Start of Source data

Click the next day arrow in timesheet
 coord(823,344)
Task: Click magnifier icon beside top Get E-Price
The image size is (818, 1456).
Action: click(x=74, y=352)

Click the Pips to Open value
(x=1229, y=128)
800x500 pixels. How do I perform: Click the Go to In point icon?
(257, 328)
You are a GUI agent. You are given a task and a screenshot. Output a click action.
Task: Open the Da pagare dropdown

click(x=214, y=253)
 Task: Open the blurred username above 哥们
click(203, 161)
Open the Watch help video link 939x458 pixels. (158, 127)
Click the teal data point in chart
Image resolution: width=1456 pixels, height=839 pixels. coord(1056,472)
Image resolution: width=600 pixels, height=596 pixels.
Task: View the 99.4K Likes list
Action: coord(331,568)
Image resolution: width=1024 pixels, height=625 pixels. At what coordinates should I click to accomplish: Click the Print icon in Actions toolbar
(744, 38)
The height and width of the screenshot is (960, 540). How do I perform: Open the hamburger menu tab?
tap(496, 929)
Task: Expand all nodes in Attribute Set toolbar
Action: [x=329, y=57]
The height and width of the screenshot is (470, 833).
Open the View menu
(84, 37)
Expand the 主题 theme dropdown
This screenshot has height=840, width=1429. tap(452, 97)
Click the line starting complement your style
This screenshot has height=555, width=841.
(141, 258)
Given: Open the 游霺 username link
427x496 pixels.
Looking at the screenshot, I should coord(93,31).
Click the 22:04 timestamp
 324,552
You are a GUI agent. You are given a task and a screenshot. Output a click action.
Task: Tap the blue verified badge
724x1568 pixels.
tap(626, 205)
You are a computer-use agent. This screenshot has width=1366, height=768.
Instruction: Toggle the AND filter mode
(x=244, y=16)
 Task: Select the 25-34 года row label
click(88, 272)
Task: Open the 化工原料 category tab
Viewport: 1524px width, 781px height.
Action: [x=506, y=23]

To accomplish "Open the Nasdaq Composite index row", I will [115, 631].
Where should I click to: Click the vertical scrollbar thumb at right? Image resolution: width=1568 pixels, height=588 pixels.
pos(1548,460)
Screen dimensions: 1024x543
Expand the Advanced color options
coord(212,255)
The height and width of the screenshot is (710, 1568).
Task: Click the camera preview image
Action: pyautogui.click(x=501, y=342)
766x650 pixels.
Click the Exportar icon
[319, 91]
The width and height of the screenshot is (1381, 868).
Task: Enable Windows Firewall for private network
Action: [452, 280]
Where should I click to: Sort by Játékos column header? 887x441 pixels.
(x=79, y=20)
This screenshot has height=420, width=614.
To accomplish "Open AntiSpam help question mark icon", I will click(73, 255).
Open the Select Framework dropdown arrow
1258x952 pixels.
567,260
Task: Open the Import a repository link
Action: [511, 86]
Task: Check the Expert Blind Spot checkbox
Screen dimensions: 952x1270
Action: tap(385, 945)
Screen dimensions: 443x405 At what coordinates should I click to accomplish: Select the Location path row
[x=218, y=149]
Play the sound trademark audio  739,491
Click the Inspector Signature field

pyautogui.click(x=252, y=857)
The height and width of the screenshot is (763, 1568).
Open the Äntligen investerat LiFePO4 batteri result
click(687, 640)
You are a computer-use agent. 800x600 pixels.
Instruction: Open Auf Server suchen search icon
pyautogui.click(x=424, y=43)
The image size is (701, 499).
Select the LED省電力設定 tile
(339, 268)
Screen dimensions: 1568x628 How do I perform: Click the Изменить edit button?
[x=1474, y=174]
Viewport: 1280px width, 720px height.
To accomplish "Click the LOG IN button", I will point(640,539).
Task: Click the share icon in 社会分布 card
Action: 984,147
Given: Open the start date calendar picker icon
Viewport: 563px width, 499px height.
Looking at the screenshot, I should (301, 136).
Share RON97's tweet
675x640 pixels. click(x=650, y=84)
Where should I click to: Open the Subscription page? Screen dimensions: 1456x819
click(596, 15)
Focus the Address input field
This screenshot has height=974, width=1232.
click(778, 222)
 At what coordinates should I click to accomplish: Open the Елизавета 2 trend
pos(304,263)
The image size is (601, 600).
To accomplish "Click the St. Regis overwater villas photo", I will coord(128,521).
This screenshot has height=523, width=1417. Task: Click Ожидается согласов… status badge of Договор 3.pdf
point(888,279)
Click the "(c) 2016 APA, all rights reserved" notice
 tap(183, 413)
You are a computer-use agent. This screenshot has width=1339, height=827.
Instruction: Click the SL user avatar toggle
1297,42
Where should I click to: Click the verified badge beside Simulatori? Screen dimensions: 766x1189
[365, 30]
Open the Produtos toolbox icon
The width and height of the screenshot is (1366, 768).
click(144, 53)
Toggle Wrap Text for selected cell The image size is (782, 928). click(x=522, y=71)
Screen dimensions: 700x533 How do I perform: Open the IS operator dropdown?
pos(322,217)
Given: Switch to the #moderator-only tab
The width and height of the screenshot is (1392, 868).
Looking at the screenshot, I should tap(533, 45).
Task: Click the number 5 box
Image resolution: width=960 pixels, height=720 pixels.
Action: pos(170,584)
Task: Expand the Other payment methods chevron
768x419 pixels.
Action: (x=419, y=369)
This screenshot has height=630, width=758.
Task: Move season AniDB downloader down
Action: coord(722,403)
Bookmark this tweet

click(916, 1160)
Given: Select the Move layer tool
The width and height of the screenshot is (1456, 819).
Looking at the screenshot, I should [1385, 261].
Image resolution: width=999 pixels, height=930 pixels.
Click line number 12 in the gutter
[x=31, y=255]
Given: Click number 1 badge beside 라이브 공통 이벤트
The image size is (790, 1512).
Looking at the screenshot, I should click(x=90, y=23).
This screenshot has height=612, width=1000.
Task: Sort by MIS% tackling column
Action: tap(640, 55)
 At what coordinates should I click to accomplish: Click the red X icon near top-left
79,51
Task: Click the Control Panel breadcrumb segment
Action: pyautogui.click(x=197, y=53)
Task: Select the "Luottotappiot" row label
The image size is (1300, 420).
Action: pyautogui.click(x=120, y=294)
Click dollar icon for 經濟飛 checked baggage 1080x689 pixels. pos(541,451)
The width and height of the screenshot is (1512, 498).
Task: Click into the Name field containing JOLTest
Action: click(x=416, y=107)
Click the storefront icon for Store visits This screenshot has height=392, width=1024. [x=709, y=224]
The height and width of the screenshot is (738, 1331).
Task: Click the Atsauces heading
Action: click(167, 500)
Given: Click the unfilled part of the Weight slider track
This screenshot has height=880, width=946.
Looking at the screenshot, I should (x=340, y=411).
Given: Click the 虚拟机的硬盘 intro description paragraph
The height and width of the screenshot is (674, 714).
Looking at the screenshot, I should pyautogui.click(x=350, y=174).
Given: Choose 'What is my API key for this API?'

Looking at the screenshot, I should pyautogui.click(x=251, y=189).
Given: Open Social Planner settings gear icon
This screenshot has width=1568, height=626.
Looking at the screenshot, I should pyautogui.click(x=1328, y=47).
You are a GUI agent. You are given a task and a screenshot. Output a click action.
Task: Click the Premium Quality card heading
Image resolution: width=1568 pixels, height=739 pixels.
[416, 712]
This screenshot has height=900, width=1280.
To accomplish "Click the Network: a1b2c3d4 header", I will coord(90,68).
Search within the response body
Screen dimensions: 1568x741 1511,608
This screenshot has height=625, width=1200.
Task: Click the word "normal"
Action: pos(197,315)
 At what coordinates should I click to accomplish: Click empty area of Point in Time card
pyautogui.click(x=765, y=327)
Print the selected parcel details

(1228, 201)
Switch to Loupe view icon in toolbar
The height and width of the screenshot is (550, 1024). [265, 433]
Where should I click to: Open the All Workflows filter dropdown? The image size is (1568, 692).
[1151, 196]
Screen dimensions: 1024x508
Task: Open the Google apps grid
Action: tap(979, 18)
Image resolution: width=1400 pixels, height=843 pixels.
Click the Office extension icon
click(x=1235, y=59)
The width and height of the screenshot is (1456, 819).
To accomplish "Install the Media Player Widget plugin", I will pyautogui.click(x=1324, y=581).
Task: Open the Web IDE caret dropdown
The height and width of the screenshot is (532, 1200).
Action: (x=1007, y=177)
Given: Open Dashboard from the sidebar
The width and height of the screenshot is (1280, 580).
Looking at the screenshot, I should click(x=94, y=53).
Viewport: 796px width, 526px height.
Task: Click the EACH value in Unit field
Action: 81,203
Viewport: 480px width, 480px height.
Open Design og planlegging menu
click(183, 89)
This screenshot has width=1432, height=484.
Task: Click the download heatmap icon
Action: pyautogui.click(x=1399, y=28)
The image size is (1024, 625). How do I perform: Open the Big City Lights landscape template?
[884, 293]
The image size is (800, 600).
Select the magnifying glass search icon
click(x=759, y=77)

End of Source data

> Your task:
Of the entries listed above, reproduce only the lines starting at the line containing "Image resolution: width=1400" and ending at the line containing "Given: Open Dashboard from the sidebar". Include both, exactly as they stand.

> Result below:
Image resolution: width=1400 pixels, height=843 pixels.
Click the Office extension icon
click(x=1235, y=59)
The width and height of the screenshot is (1456, 819).
To accomplish "Install the Media Player Widget plugin", I will pyautogui.click(x=1324, y=581).
Task: Open the Web IDE caret dropdown
The height and width of the screenshot is (532, 1200).
Action: (x=1007, y=177)
Given: Open Dashboard from the sidebar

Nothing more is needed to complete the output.